Proposal for Wheatley Park School students to leave school earlier on Fridays from September 2019

Governors and school leaders are currently considering the proposal above and have recently consulted with school staff. We now present this proposal to parents/carers and the wider community for feedback.

What exactly is being proposed?

It is proposed that from September 2019, Wheatley Park School students would leave school at a slightly earlier time every Friday. For example, lunchtime could be moved forward on Fridays to follow on from the end of Period 3 and students would go home at the end of Period 4 instead of Period 5, one hour earlier than usual. School would continue to start at 8:30am every morning and finish at 3:00pm every afternoon except on Fridays.
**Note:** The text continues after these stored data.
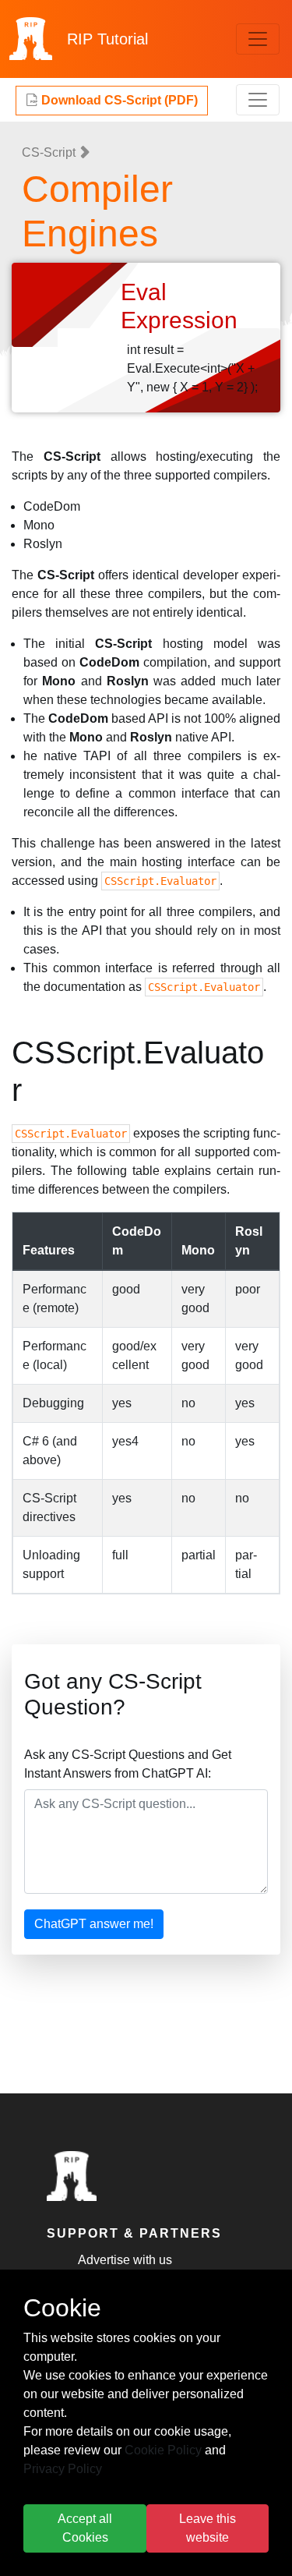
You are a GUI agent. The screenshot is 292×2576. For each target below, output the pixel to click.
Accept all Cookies (85, 2528)
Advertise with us (125, 2259)
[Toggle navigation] (258, 39)
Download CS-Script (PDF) (118, 100)
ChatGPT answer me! (93, 1923)
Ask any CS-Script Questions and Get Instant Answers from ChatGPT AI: (127, 1764)
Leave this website (207, 2528)
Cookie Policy (163, 2450)
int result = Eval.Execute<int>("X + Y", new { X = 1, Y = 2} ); (192, 368)
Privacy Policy (62, 2468)
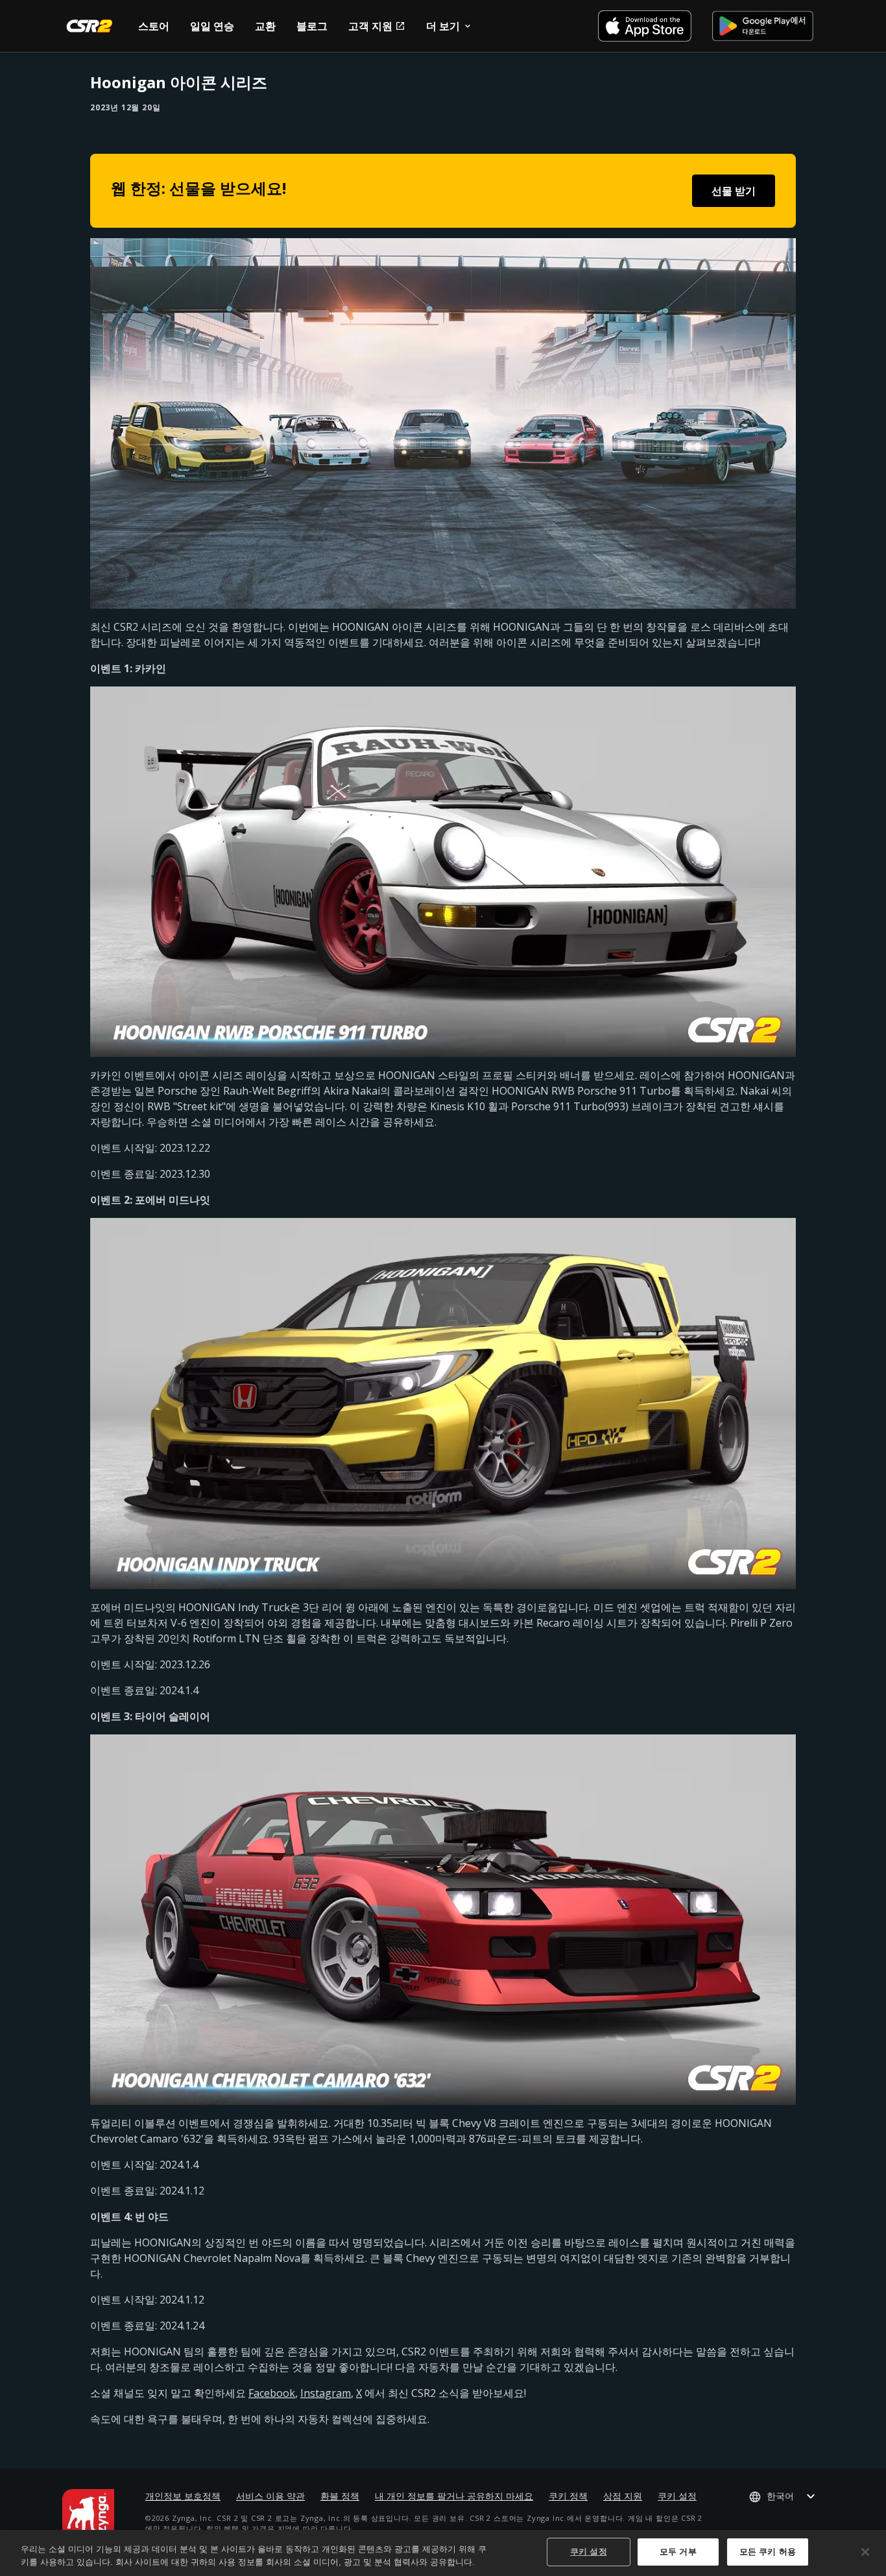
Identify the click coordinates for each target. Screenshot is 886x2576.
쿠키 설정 (677, 2496)
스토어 (153, 26)
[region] (443, 2553)
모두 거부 (678, 2552)
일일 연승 (212, 26)
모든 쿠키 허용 (767, 2552)
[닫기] (865, 2552)
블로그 (312, 26)
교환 (265, 26)
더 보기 (443, 26)
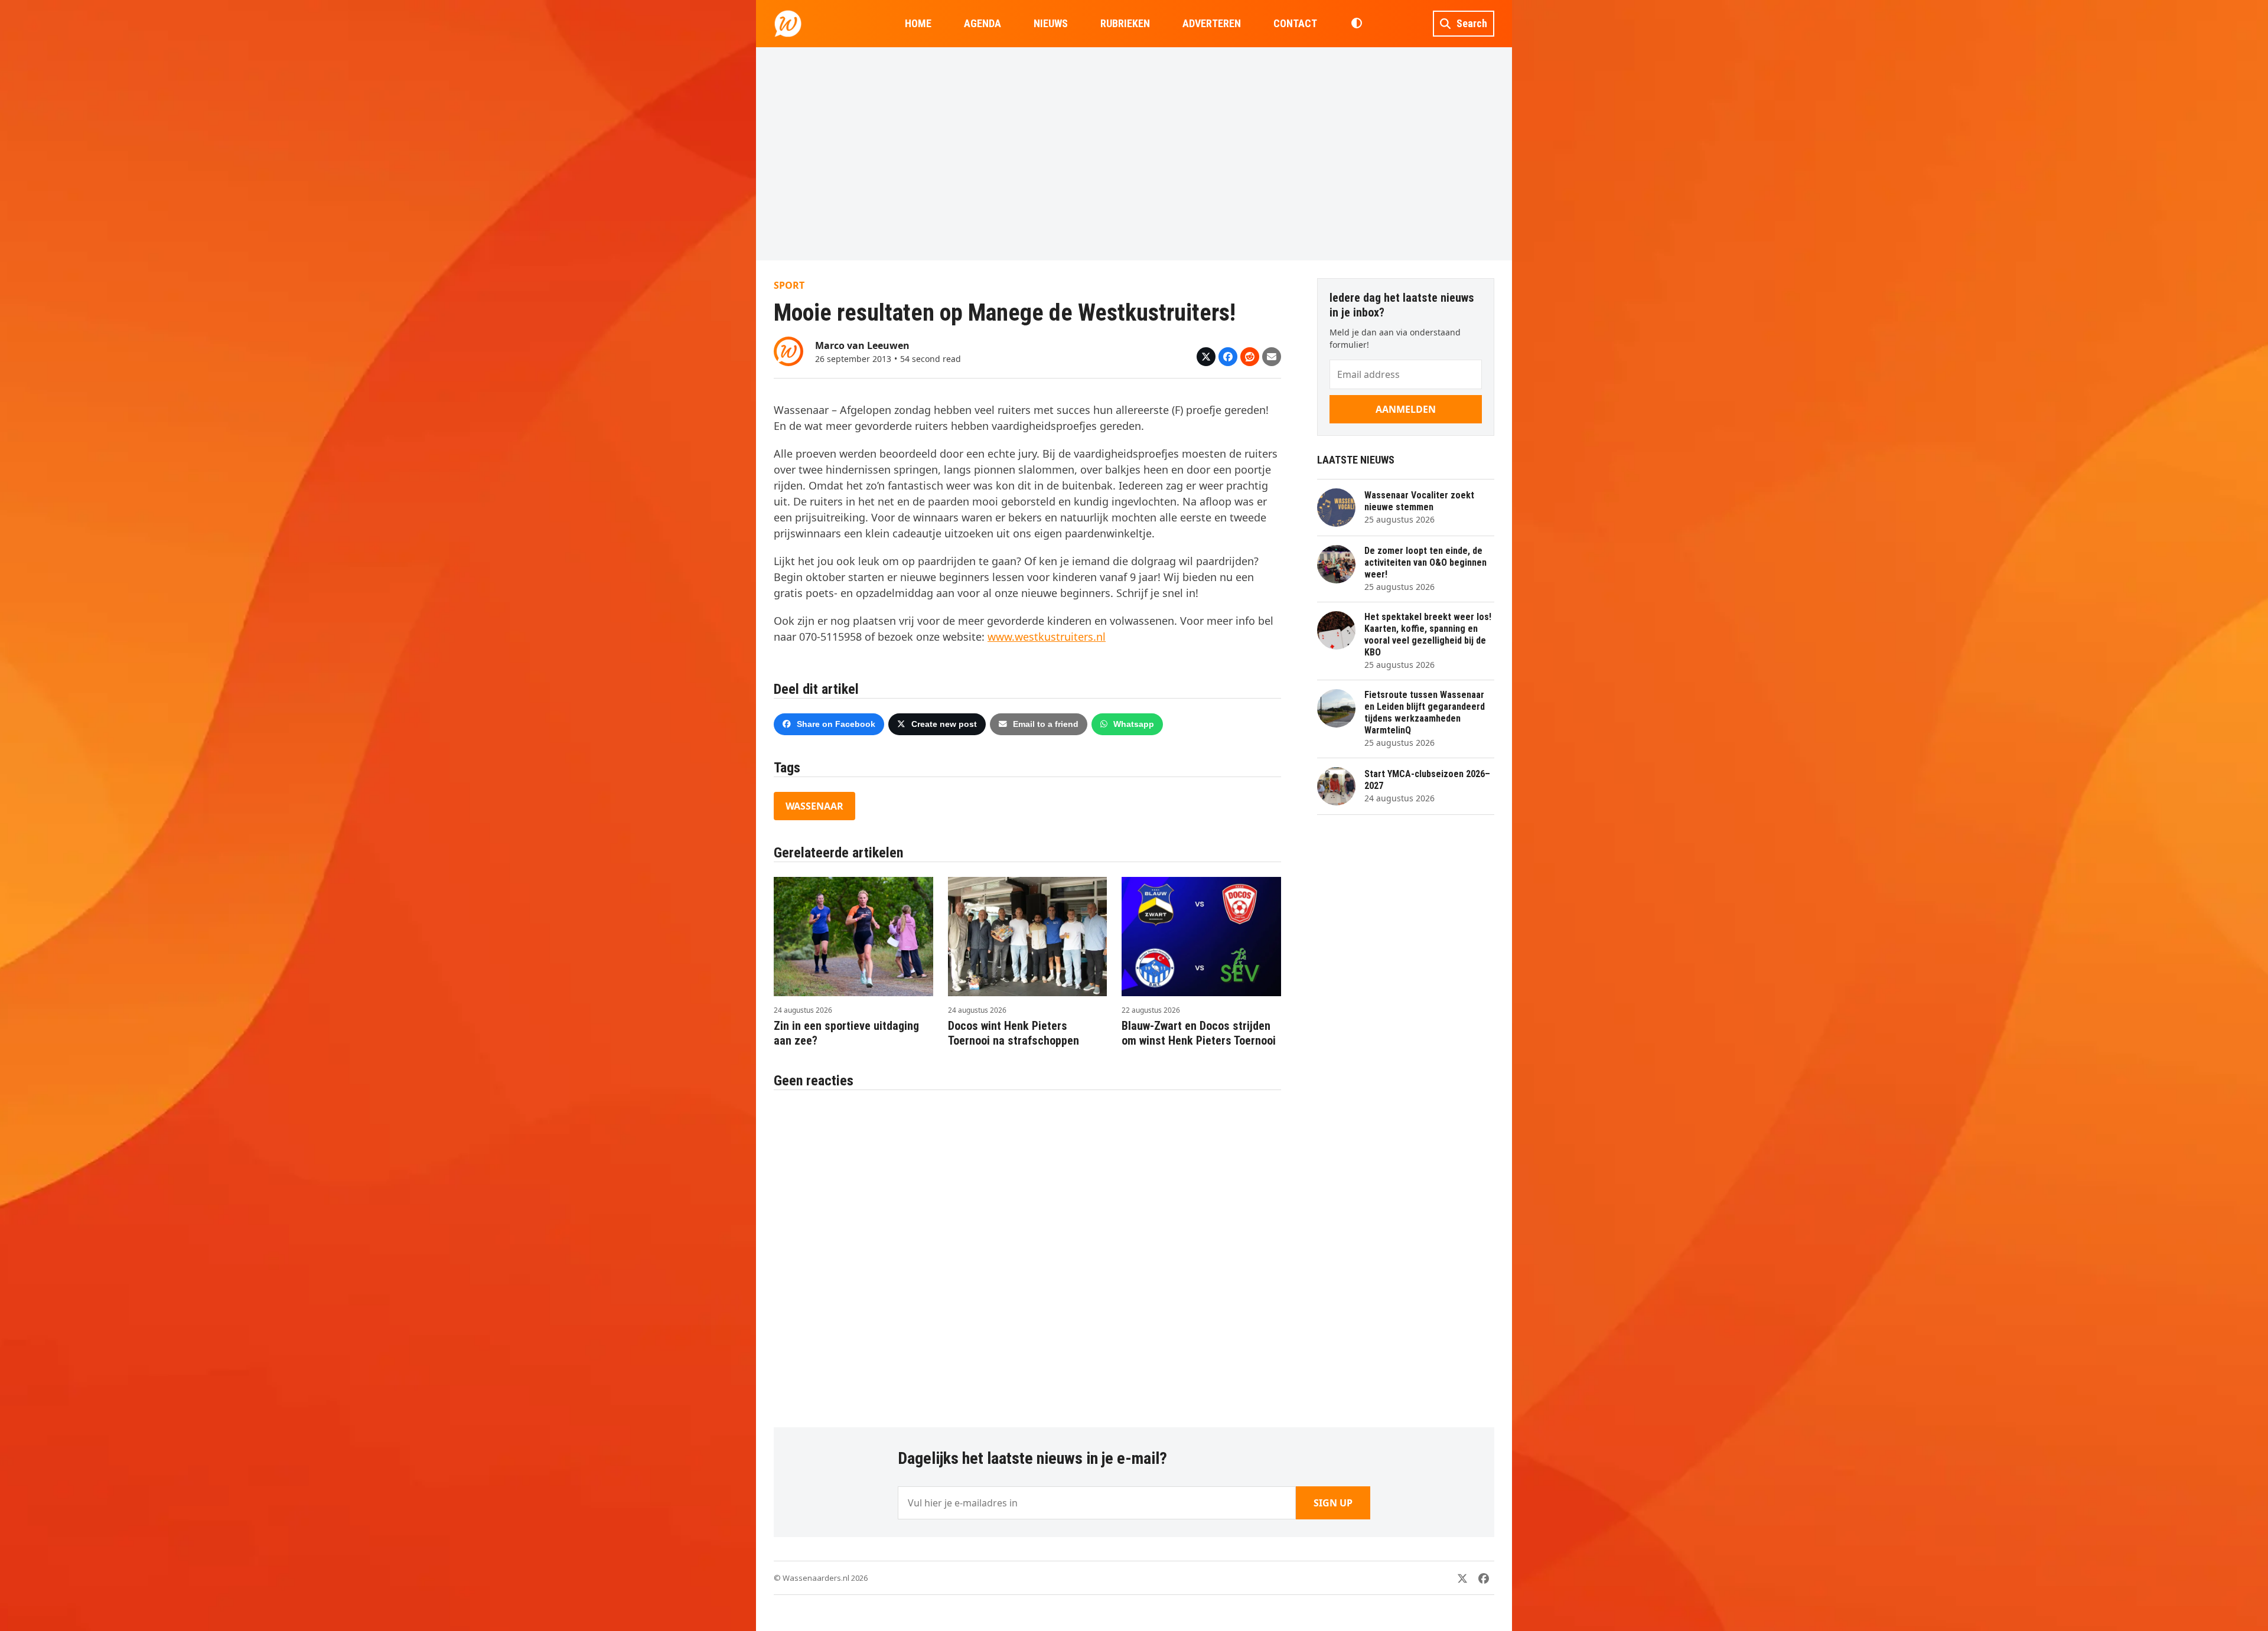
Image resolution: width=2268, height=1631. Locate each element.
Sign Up (1333, 1502)
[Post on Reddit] (1249, 356)
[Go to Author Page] (788, 350)
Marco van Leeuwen (862, 345)
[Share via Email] (1271, 356)
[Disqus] (1027, 1252)
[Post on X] (1206, 356)
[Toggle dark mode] (1356, 24)
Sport (789, 285)
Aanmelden (1406, 409)
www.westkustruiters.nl (1047, 636)
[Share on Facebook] (1227, 356)
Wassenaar (814, 806)
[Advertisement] (1134, 153)
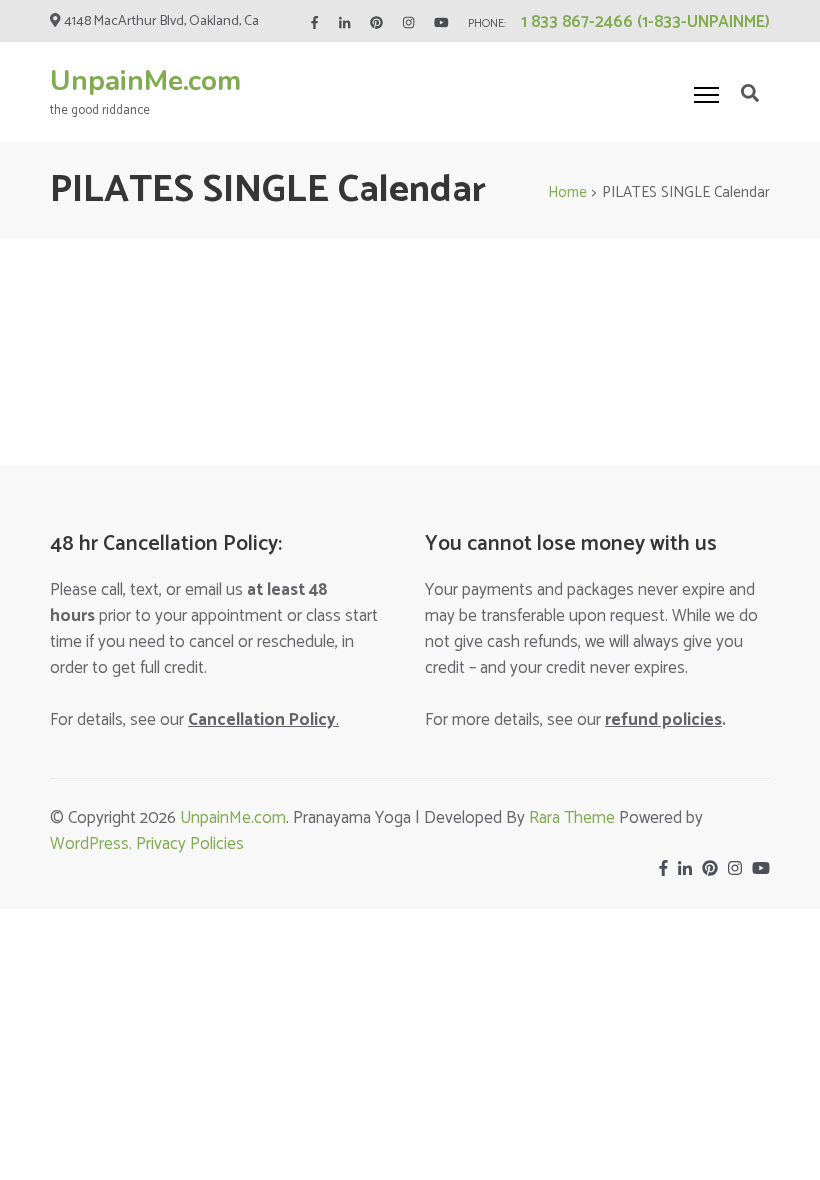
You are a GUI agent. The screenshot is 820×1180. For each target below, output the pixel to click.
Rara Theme (572, 818)
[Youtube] (441, 23)
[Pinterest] (376, 23)
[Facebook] (314, 23)
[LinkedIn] (344, 23)
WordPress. (93, 844)
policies (663, 720)
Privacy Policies (190, 844)
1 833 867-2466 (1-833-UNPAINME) (645, 22)
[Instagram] (408, 23)
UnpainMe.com (145, 81)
Why is this being proposed?

The primary reason is to save money. As has been widely reported, school budgets are under enormous pressure and our own is no exception. The school currently has some funds in reserve but will quickly tip into deficit unless we can find further ways to reduce costs significantly.  At the same time, an early finish on Fridays would allow staff more opportunities to work on collaborative lesson planning and curriculum development - a key school improvement priority.

How would this help cut costs?

Reducing the school week by one period would mean fewer lessons needed to be taught overall, which in turn would mean fewer teachers would be needed to staff the school. The total number or teachers would be reduced via natural wastage leading to significant savings since, as in most schools, staffing represents 80% of our total budget.

What has already been done to cut costs?

We have already taken several measures to cut costs and run the school as efficiently as possible over the last few years. These include but are by no means limited to:

Are there alternative ways of cutting costs or generating income?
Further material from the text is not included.